The ECHO framework
ECHO is a transformer-based operator built on an encode–generate–decode framework designed for efficient spatio-temporal PDE modeling at scale. It allows us to handle million-point trajectories on arbitrary domains (see Figure bellow). ECHO is the first generative transformer operator addressing under a unified formalism forward and inverse tasks, while operating in a compressed latent space, allowing scaling to high-resolution inputs from arbitrary domains.
The design of our model ECHO, follow 3 keys principles:
- (i) Hierarchical spatio-temporal compression: For realistic deployment, compression must act jointly on space and time. We advocate deep encoder–decoders that reduce resolution hierarchically, yielding compact yet faithful spatio-temporal latents.
- (ii) Rethinking the auto-regressive process: Next-frame(s) prediction remains the dominant training paradigm for the process, while suffering from error drifts. We introduce a robust procedure that generates entire trajectory segments conditioned on selected frames. It captures long-range temporal dependencies and enforces horizon-wide consistency.
- (iii) deterministic to generative modeling: we leverage a stochastic modeling formulation for generating trajectory distributions.
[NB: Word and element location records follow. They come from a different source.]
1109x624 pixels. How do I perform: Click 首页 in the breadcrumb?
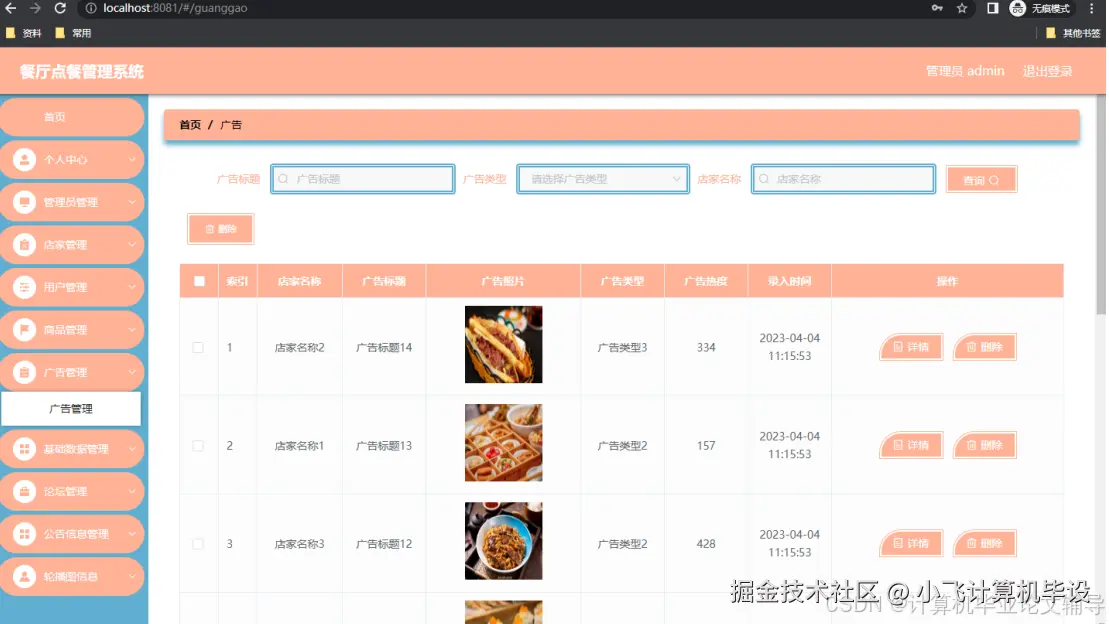coord(189,125)
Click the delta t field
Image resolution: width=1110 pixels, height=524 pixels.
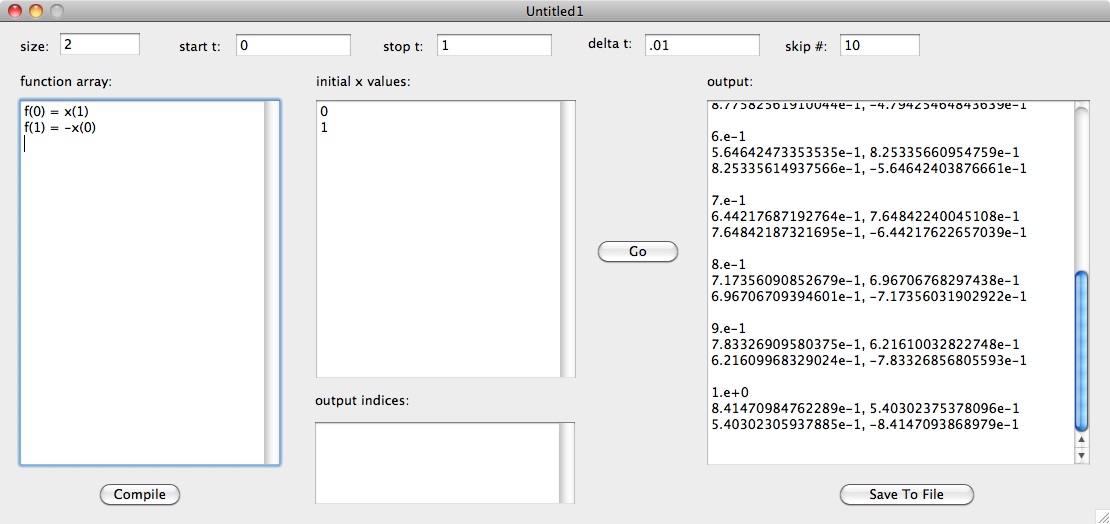702,45
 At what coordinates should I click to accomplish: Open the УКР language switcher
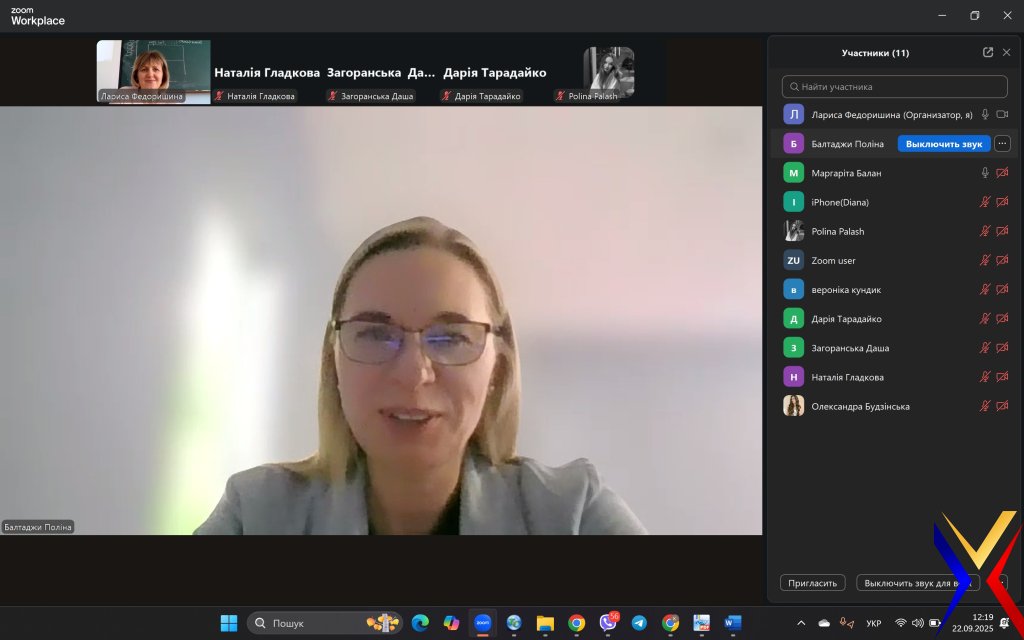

This allows us to deal with partial or noisy observations, and to cope with the physical information loss inherent to the compression step.
The figure below illustrates the benefits of principles (i)–(iii): (left) our spatio-temporal encoder achieves a compression ratio versus relative L2 error that is markedly superior to state-of-the-art baselines enabling large scale applications; (center) its trajectory-generation procedure is far less prone to error accumulation, enabling long-horizon forecasts; and (right) the generative modeling paradigm outperforms deterministic alternatives.